§ **THE DATA**:
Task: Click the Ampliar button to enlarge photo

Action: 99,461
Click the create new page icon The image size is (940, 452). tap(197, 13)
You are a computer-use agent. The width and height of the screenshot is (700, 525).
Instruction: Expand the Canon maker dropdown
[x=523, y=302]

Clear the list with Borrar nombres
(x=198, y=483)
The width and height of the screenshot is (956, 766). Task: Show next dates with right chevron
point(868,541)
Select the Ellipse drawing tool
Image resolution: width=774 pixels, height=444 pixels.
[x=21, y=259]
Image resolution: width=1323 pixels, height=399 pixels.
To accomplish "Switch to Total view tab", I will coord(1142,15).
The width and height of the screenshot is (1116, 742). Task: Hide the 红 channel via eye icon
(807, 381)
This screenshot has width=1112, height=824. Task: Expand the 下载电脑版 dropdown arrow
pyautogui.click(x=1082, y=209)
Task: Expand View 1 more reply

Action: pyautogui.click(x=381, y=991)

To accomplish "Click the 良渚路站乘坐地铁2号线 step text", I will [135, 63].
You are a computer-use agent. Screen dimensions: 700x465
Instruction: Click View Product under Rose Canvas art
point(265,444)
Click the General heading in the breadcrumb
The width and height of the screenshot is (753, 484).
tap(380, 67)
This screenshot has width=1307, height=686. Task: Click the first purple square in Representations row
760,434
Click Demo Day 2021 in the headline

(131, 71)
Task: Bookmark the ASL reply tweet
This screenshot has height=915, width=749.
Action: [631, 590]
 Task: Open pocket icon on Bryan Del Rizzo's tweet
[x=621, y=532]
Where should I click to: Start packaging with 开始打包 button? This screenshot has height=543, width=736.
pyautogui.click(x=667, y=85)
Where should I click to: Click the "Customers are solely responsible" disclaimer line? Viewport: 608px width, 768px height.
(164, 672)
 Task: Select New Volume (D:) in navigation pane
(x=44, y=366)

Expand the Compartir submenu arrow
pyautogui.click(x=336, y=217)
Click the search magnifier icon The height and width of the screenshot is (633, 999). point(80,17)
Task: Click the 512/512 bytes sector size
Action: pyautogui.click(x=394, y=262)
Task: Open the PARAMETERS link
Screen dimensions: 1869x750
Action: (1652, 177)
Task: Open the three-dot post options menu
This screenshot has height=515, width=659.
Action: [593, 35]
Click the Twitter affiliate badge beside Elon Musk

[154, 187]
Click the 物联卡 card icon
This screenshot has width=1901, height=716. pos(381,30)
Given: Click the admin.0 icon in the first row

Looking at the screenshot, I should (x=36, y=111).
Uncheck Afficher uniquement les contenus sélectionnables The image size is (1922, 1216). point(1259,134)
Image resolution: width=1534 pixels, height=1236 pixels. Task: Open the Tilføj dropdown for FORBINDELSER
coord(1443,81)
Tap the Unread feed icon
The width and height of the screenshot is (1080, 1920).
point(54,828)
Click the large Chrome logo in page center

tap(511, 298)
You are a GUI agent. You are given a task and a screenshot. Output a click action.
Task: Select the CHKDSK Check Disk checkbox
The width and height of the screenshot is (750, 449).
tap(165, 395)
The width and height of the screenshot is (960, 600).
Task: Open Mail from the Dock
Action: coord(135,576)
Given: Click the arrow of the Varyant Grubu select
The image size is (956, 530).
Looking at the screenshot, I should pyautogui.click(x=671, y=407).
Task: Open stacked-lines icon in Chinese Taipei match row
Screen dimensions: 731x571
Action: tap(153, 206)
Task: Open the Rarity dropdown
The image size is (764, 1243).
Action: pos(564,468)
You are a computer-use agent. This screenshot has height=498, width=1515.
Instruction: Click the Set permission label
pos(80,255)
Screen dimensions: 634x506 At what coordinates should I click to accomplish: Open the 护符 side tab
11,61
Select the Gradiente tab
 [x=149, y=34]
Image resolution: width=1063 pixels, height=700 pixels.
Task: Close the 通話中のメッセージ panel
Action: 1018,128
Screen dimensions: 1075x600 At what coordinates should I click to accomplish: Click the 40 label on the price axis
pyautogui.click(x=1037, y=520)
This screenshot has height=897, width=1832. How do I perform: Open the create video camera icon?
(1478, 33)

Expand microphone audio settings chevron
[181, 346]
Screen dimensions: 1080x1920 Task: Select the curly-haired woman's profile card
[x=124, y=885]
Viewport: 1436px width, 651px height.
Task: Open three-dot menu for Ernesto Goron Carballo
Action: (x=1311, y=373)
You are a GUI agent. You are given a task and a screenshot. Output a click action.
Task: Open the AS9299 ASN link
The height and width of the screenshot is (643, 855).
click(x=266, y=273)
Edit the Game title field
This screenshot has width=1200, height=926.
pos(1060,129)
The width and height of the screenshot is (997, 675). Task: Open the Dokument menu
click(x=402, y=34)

§ **WORK REQUEST**: Every line above must be reproduced exactly as it stands.

§ **RESULT FOR THIS EXERCISE**:
Task: Click the Ampliar button to enlarge photo

Action: 99,461
Click the create new page icon The image size is (940, 452). tap(197, 13)
You are a computer-use agent. The width and height of the screenshot is (700, 525).
Instruction: Expand the Canon maker dropdown
[x=523, y=302]

Clear the list with Borrar nombres
(x=198, y=483)
The width and height of the screenshot is (956, 766). Task: Show next dates with right chevron
point(868,541)
Select the Ellipse drawing tool
Image resolution: width=774 pixels, height=444 pixels.
[x=21, y=259]
Image resolution: width=1323 pixels, height=399 pixels.
To accomplish "Switch to Total view tab", I will coord(1142,15).
The width and height of the screenshot is (1116, 742). Task: Hide the 红 channel via eye icon
(807, 381)
This screenshot has width=1112, height=824. Task: Expand the 下载电脑版 dropdown arrow
pyautogui.click(x=1082, y=209)
Task: Expand View 1 more reply

Action: pyautogui.click(x=381, y=991)

To accomplish "Click the 良渚路站乘坐地铁2号线 step text", I will [135, 63].
You are a computer-use agent. Screen dimensions: 700x465
Instruction: Click View Product under Rose Canvas art
point(265,444)
Click the General heading in the breadcrumb
The width and height of the screenshot is (753, 484).
tap(380, 67)
This screenshot has width=1307, height=686. Task: Click the first purple square in Representations row
760,434
Click Demo Day 2021 in the headline

(131, 71)
Task: Bookmark the ASL reply tweet
This screenshot has height=915, width=749.
Action: [631, 590]
 Task: Open pocket icon on Bryan Del Rizzo's tweet
[x=621, y=532]
Where should I click to: Start packaging with 开始打包 button? This screenshot has height=543, width=736.
pyautogui.click(x=667, y=85)
Where should I click to: Click the "Customers are solely responsible" disclaimer line? Viewport: 608px width, 768px height.
(164, 672)
 Task: Select New Volume (D:) in navigation pane
(x=44, y=366)

Expand the Compartir submenu arrow
pyautogui.click(x=336, y=217)
Click the search magnifier icon The height and width of the screenshot is (633, 999). point(80,17)
Task: Click the 512/512 bytes sector size
Action: pyautogui.click(x=394, y=262)
Task: Open the PARAMETERS link
Screen dimensions: 1869x750
Action: (1652, 177)
Task: Open the three-dot post options menu
This screenshot has height=515, width=659.
Action: [593, 35]
Click the Twitter affiliate badge beside Elon Musk

[154, 187]
Click the 物联卡 card icon
This screenshot has width=1901, height=716. pos(381,30)
Given: Click the admin.0 icon in the first row

Looking at the screenshot, I should (x=36, y=111).
Uncheck Afficher uniquement les contenus sélectionnables The image size is (1922, 1216). point(1259,134)
Image resolution: width=1534 pixels, height=1236 pixels. Task: Open the Tilføj dropdown for FORBINDELSER
coord(1443,81)
Tap the Unread feed icon
The width and height of the screenshot is (1080, 1920).
point(54,828)
Click the large Chrome logo in page center

tap(511, 298)
You are a GUI agent. You are given a task and a screenshot. Output a click action.
Task: Select the CHKDSK Check Disk checkbox
The width and height of the screenshot is (750, 449).
tap(165, 395)
The width and height of the screenshot is (960, 600).
Task: Open Mail from the Dock
Action: coord(135,576)
Given: Click the arrow of the Varyant Grubu select
The image size is (956, 530).
Looking at the screenshot, I should pyautogui.click(x=671, y=407).
Task: Open stacked-lines icon in Chinese Taipei match row
Screen dimensions: 731x571
Action: tap(153, 206)
Task: Open the Rarity dropdown
The image size is (764, 1243).
Action: pos(564,468)
You are a computer-use agent. This screenshot has height=498, width=1515.
Instruction: Click the Set permission label
pos(80,255)
Screen dimensions: 634x506 At what coordinates should I click to accomplish: Open the 护符 side tab
11,61
Select the Gradiente tab
 [x=149, y=34]
Image resolution: width=1063 pixels, height=700 pixels.
Task: Close the 通話中のメッセージ panel
Action: 1018,128
Screen dimensions: 1075x600 At what coordinates should I click to accomplish: Click the 40 label on the price axis
pyautogui.click(x=1037, y=520)
This screenshot has height=897, width=1832. How do I perform: Open the create video camera icon?
(1478, 33)

Expand microphone audio settings chevron
[181, 346]
Screen dimensions: 1080x1920 Task: Select the curly-haired woman's profile card
[x=124, y=885]
Viewport: 1436px width, 651px height.
Task: Open three-dot menu for Ernesto Goron Carballo
Action: (x=1311, y=373)
You are a GUI agent. You are given a task and a screenshot. Output a click action.
Task: Open the AS9299 ASN link
The height and width of the screenshot is (643, 855).
click(x=266, y=273)
Edit the Game title field
This screenshot has width=1200, height=926.
pos(1060,129)
The width and height of the screenshot is (997, 675). Task: Open the Dokument menu
click(x=402, y=34)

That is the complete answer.